Integration-Service is a tool developed and maintained by eProsima that allows intercommunicating any DDS or DDS-based system with any other protocol, integrating them into a larger, more complex system. SOSS, the core of Integration-Service, is a System-Of-Systems Synthesizer that enables communication among an arbitrary number of protocols that speak different languages, acting as an intermediate message-passing tool that, by speaking a common language, centralizes and mediates the integration.

A SOSS instance can connect N middlewares through dedicated plugins that speak the same language as the core. This common language is eProsima xtypes -a fast and lightweight OMG DDS-XTYPES standard C++11 header-only implementation. The plugins, or System-Handles, are discovered at runtime after they have been installed.

Integration-Service enriches the functionalities of SOSS by offering a built-in DDS specific System-Handle that automatically implements integration of any protocol with the DDS world. ROS and ROS 2 specific System-Handles are also available, allowing seamless communication of any other platform that is integrated into the SOSS world with these two systems. Other System-Handles supported to date provide connection with Orion ContextBroker and WebSocket.

Integration-Service can be configured with a YAML text file, through which the user can provide a mapping between the topics and services on the DDS-based middleware and those on the system(s) to which the user wants to bridge it.

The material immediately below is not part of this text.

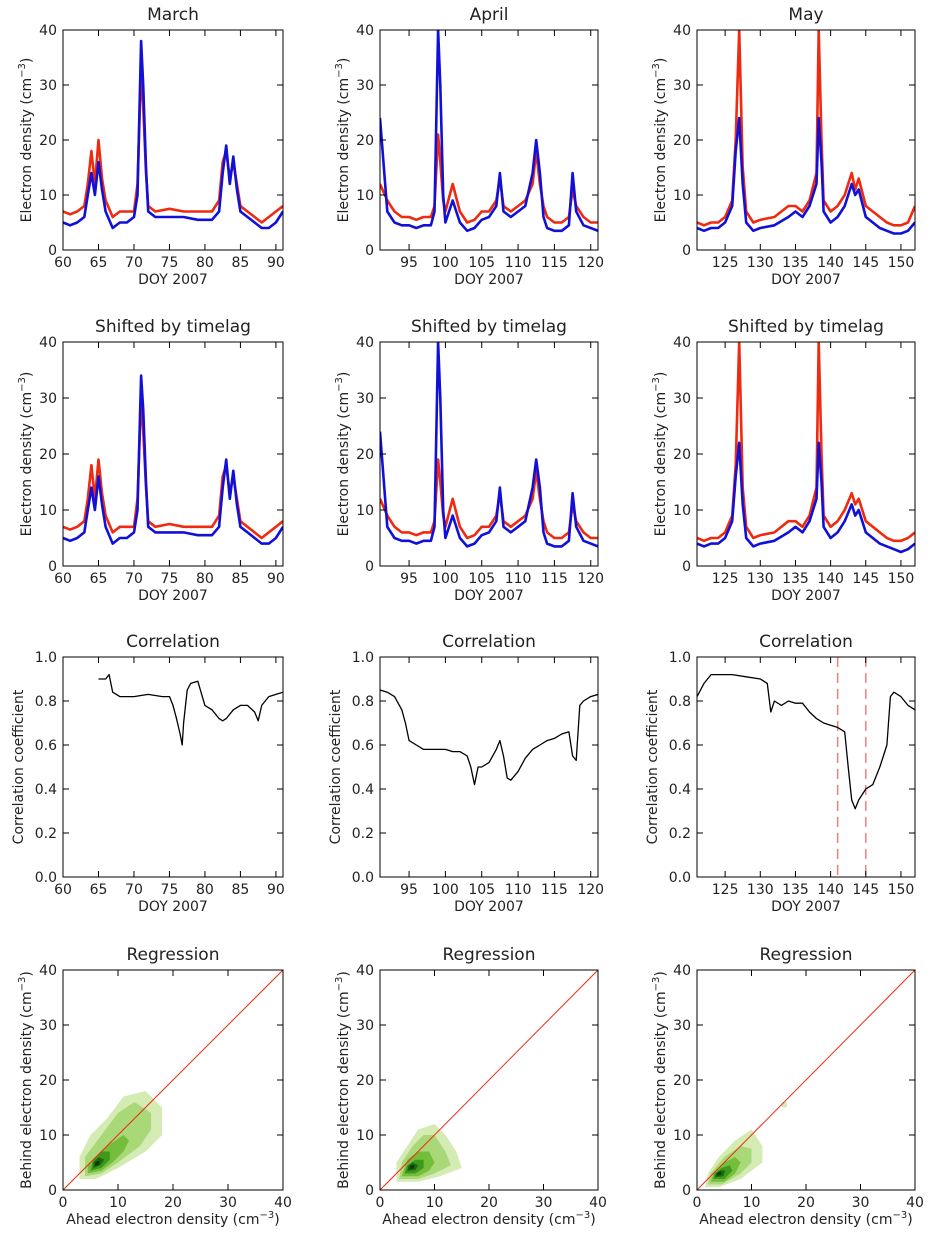 The height and width of the screenshot is (1246, 930). I want to click on x-tick-label: 115, so click(554, 263).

New System-Handles for additional protocols can be easily created, automatically allowing communication of the new protocols with DDS and with the middlewares that are already supported. Thanks to this, downstream users can extend eProsima Integration-Service to communicate DDS-based systems with any middleware. This plugin-based framework is especially advantageous when it comes to integrating a new DDS component into a complex system where the rest of sub-systems use incompatible protocols, or viceversa. Indeed, once all protocols of interest are communicated with eProsima Integration-Service, each via a dedicated System-Handle, the integration is mediated by the core and relies on centralization rather than on the creation of dedicated bridges for each pair of components. For a system made of N components, this means that the number of new software parts to add grows as N rather than N².